Product placement as a career option

           Not long ago I heard a report about how product placement fees helped pay for the latest Superman movie, and I’m thinking “How can I get a piece of that action?” When you think about it, in real life we’re surrounded by stuff with brand names. It always bugged me when a character drank a beer from a can adorned with a red-and-white design, but you couldn’t see the name. C’mon — it’s a Bud, so why shouldn’t Anheuser Busch pay a little to have one of their fine beers to be shown? It could always be Miller, another fine beer. And why not have characters get pancakes at an IHOP or make calls on an iPhone? After all, IHOP makes good pancakes and the iPhone is very popular. And nothing is crazier than showing a retail store that looks a lot like Walmart but has a name like Shop-Mart.
           I know after I leave the house to go to Ingles (a great supermarket) in my 2001 Honda Civic (which I love, by the way), along the way I will see some familiar logos — Dollar General, for instance, since my town isn’t big enough to have a Walmart, and BP, which is good gas but a bit more expensive than the generic gas I usually get. Sadly, generic gas doesn’t have a budget for product placement, and I don’t know who to call about it.
           Hmm. I see that I’ve placed a number of product names in this column, which has to mean that before long the man from the US Postal Service (a great mail delivery service) will be dropping a few checks in my mailbox.

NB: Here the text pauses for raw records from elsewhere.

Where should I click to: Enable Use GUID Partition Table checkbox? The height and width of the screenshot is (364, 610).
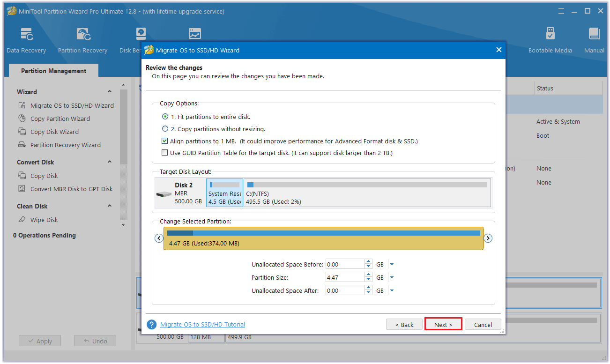(165, 153)
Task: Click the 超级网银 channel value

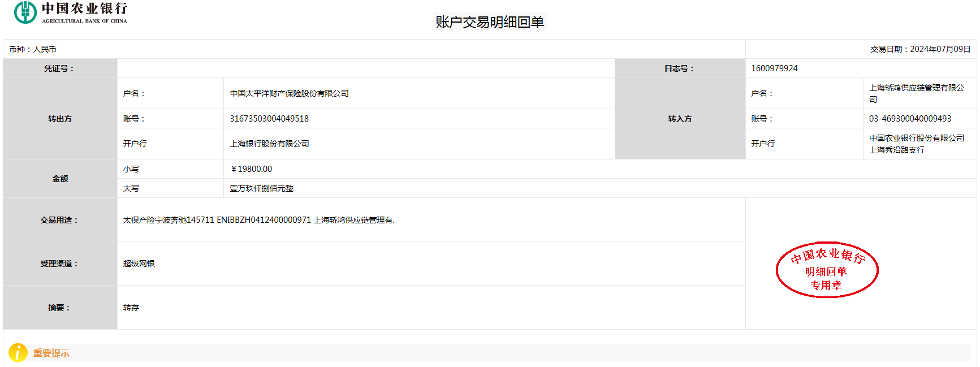Action: [x=139, y=264]
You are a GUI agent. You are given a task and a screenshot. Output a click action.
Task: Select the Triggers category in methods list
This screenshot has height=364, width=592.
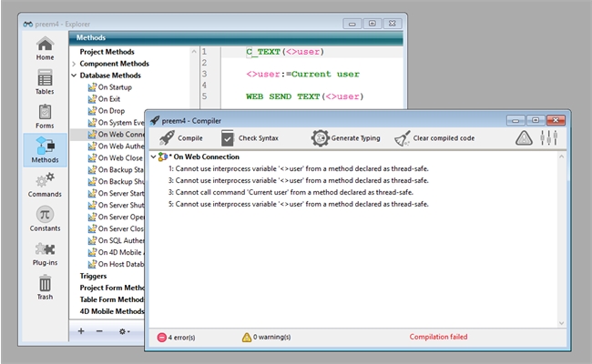tap(94, 276)
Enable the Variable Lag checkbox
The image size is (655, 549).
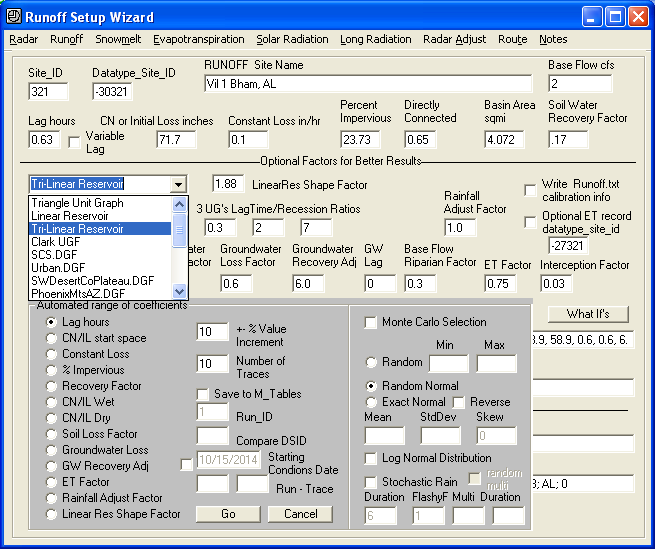[x=74, y=142]
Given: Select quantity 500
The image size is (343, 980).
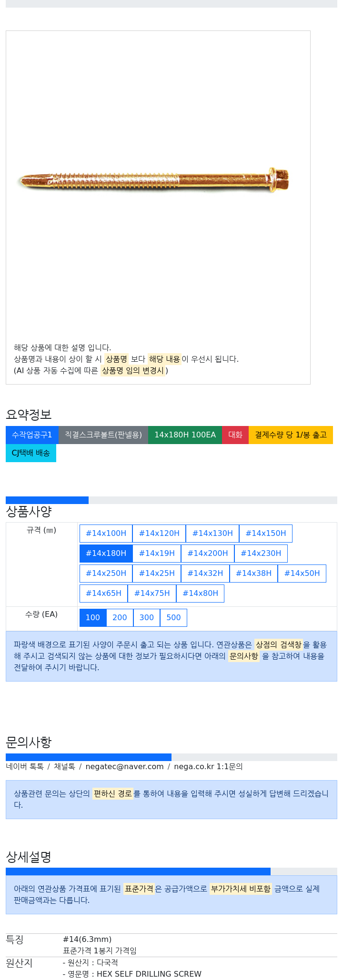Looking at the screenshot, I should (173, 618).
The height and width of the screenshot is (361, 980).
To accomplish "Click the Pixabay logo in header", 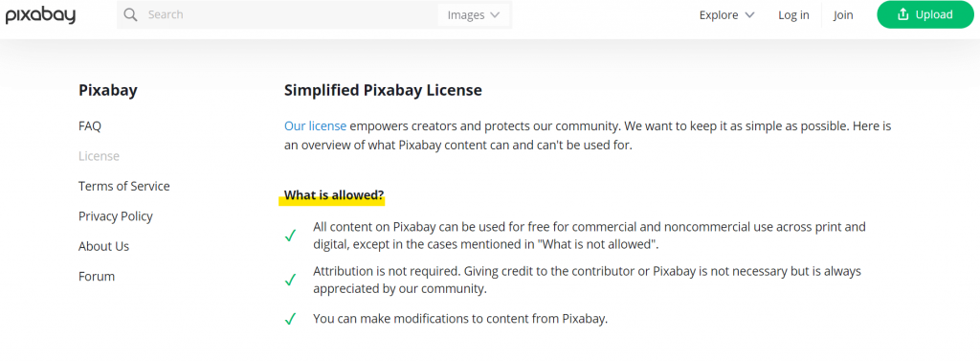I will 40,15.
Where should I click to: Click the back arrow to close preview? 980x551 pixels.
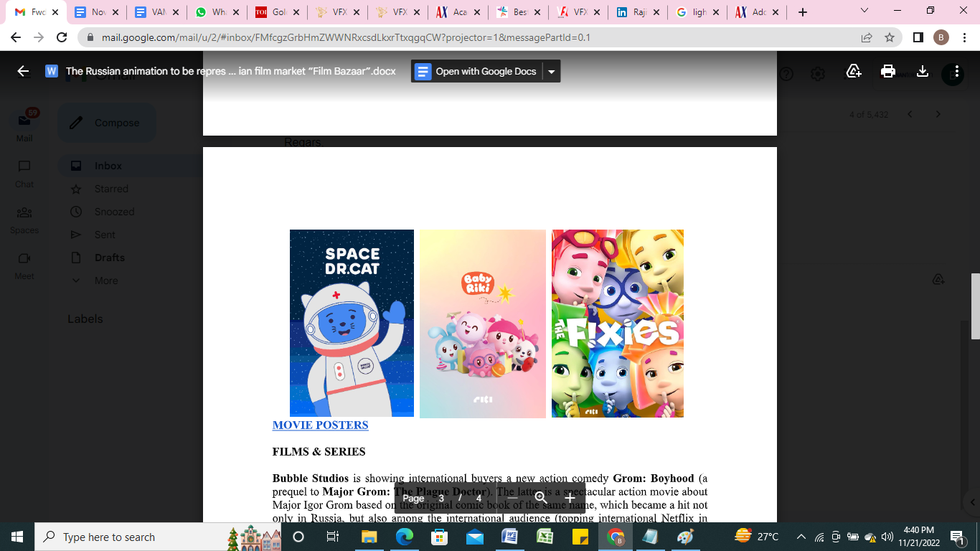tap(23, 71)
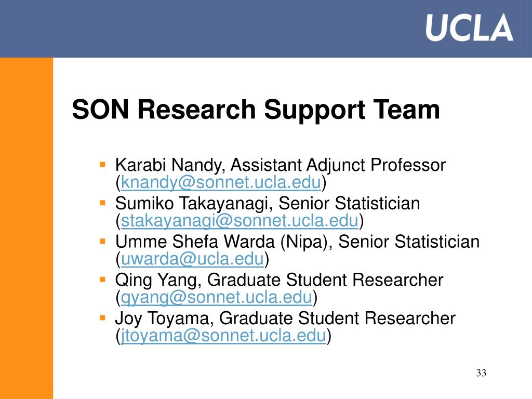Click the UCLA logo in header

(x=469, y=28)
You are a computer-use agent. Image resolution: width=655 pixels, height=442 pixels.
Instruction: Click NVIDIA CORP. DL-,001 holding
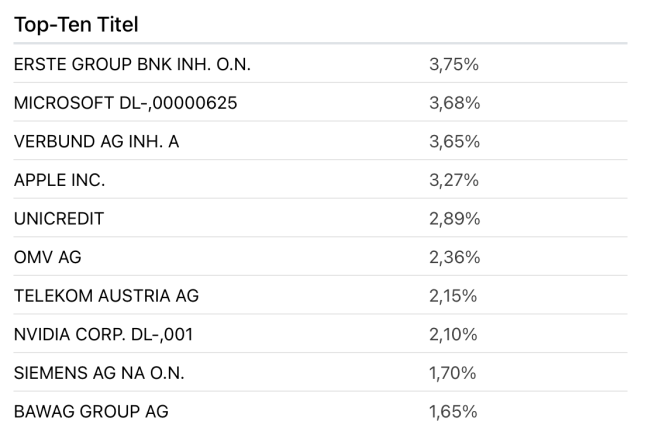[103, 334]
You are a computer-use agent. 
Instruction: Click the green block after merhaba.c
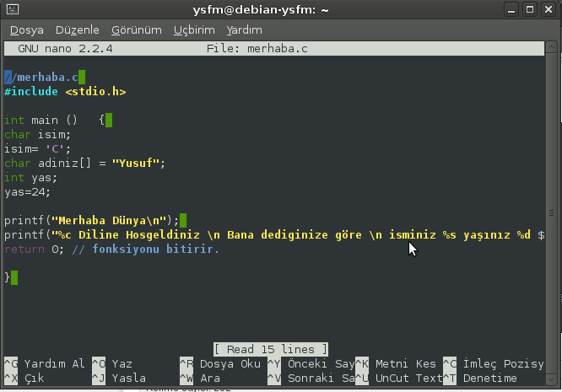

I’m looking forward to it. I will endorse them with my Paper Mate gel pen before depositing them in Fifth Third.


Rufa makes an encore

            With a book finished and finally in ePrint, and no serious plans to write another, the thought occurred to me to resume writing a column for the Black Mountain News if they’d have me — and new editor Paul Clark has graciously decided to grant me my wish. At my age I find writing to be more fun than fish oil for good brain maintenance, and while my body might be showing its age, I’ll be damned if I let my mind go to seed. Hence this encore in as many installments as I can squeeze into the rest of my life.
           For those of you who don’t write for either a living or for fun, it’s both a curse and a blessing. It’s a curse because you can’t not write, which puts it in the same category as drug addiction. It’s a blessing because you won’t get thrown into jail for writing — at least not in this country. Yet.
           The book, if you read this paper regularly, is “Maybelline Takes a Powder.” It was fun to write, and a few people have told me it was fun to read. That was our intention — mine and my collaborator’s, that is. We thought it was funny, and when we put it out there we took a chance that readers would get some giggles from what we accomplished across the miles.
           If you’re mystified, my collaborator is Leila Willett, who lives in Michigan, and while we never met in person, we wrote the book together entirely over the Internet. Ain’t technology amazing?
           But writing a book can (and did) take years, and I’m running out of those. Columns like this, on the other hand, I can dash off in an hour or two. Leila, meanwhile, is occupying herself with three adorable grandbabies — all born within minutes of one another. The Trips, as her daughter Nickie referred to them when her first ultrasound revealed triplets — Brogan, Ryan, and Danielle. Leila and I might not getting any writing done, but I she sends pictures of the babies from time to time, which is a joy.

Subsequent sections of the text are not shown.